The May issue of JIPLP is delighted to host a Guest Editorial - free to read - by our Board Member Karsten Königer (Harmsen Utescher, Hamburg) on where we stand after 25 years of TRIPs as far as the grace period in patent law is concerned:
A friendly reminder 25 years after TRIPs: an international harmonisation of the grace period in patent law remains preferable
Journal of Intellectual Property Law & Practice, Volume 14, Issue 5, May 2019, Pages 341–342, https://doi.org/10.1093/jiplp/jpz038
Published:
01 April 2019
Issue Section:
Editorial
According to Article 27 of the TRIPs Agreement, adopted in 1994, patents shall be available for any inventions provided that they are new and involve an inventive step (are non-obvious). However, that does not mean that WTO members may never grant patents for inventions that have been made available to the public before the date of filing of the patent application. Many WTO members, including the USA and Japan, provide a period of time before the filing date of a patent application during which disclosures of the invention by the inventor are not considered as prior art to the application. This period is usually called “grace period”.
In European patent law, however, apart from very narrow exceptions, there is no grace period.
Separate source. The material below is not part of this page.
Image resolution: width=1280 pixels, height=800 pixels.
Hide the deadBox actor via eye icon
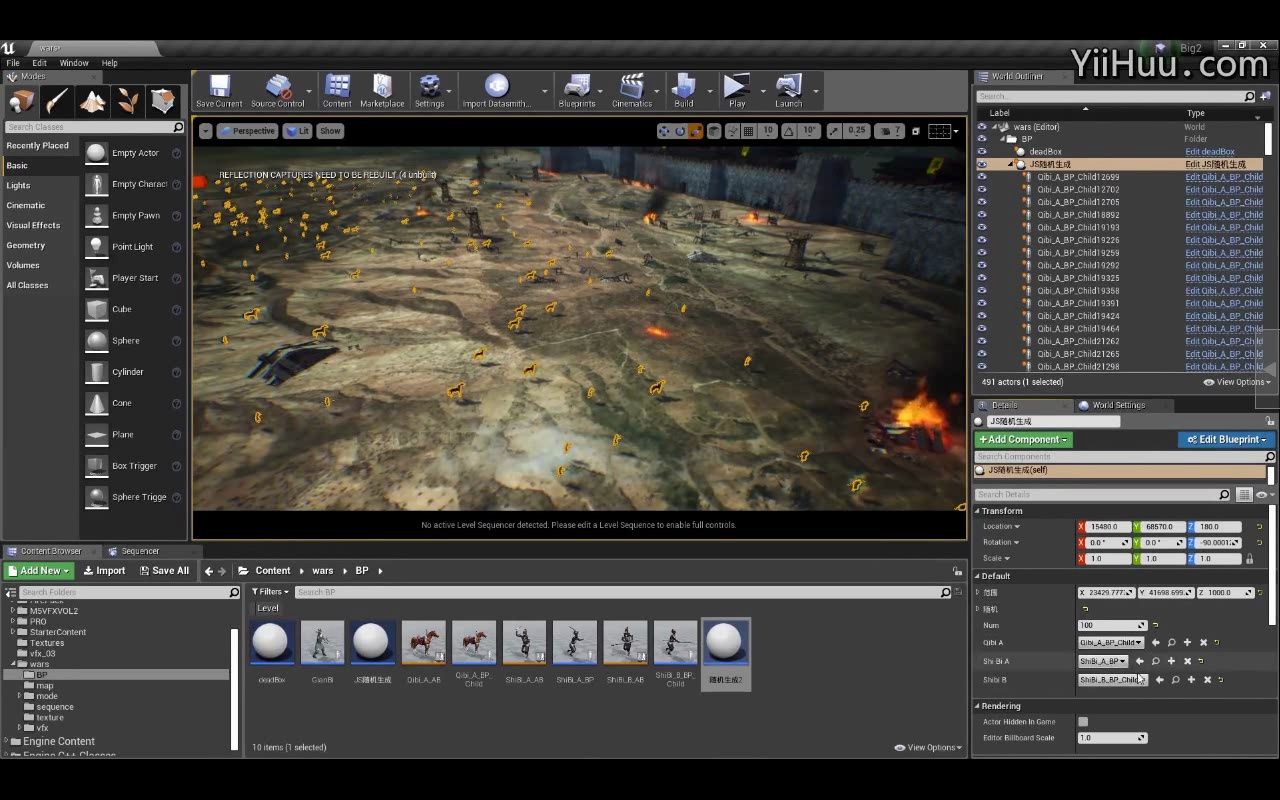(x=982, y=152)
This means that an inventor who has made her invention available to the public, for example a few weeks before filing the first patent application, can get patent protection in the USA or in Japan but not in Europe. In other words, 25 years after the TRIPs Agreement there is still no harmonisation regarding a grace period for patents.
The current situation in Europe originates from the Convention on the Unification of Certain Points of Substantive Law on Patents for Inventions (Strasbourg Convention) that was signed in 1963 and constitutes the basis of the relevant provisions of the European Patent Convention (EPC).
Before the Strasbourg Convention entered into force in 1980, the German patent law and the German utility model law provided a grace period of six months before the filing date. Whereas the German patent law was aligned to the EPC and the Strasbourg Convention in 1980, the German utility model law did not only maintain the grace period but extended it: the grace period of the German Utility Model Act precedes the Paris Convention priority date. In Germany, today, filing or “branching off” a utility model application is often the last resort for inventors who have failed to file a patent application before publishing their invention. It seems to me that no negative experiences with the past German grace period in patent law and the current grace period in utility model law have been reported.
According to Joseph Straus, in his unsurpassable study “Grace Period and the European and International Patent Law: Analysis of Key Legal and Socio-economic Aspects” (Beck, 2001), the main, if not the only, reason why a general grace period was not introduced in the Strasbourg Convention was the concern that inventors could be tempted to become careless, which would be detrimental as long as a general grace period was not internationally available. Apart from the fact that the international availability of grace periods has increased in the last 56 years, the argument is not convincing anyway. The risk that some people might carelessly rely on the grace period as a safety net is not a good argument to provide no safety net at all.
The second most popular argument against a grace period in Europe is that it would enhance legal uncertainty for investments based on knowledge gained from disclosures which later surface as subject matter of a patent application. This is correct. However, since patent applications are published only 18 months after the priority date, there is always such an uncertainty. Besides, this argument seems to favour the follower over the innovator.
A general grace period in Europe would be especially helpful for academic researchers at public research institutions, who have to exchange their findings with other researchers and desire to publish their findings quickly. Today, even own published basic scientific findings and public testing of not yet finished inventions seriously endanger the validity of patent applications for inventions. The inventor is not rewarded for the invention just because he has made a formal mistake. If patent protection is not available because of such a formal mistake, it might be impossible to find an investor for producing and marketing the invented product.
Irrespective of the advantages of a grace period, as AIPPI resolved in 2013 after conducting extensive worldwide studies, harmonisation of the laws on grace period is more important in and of itself than any of the particular details of scope and term of the grace period.
Europe should not wait longer to contribute to such a harmonisation.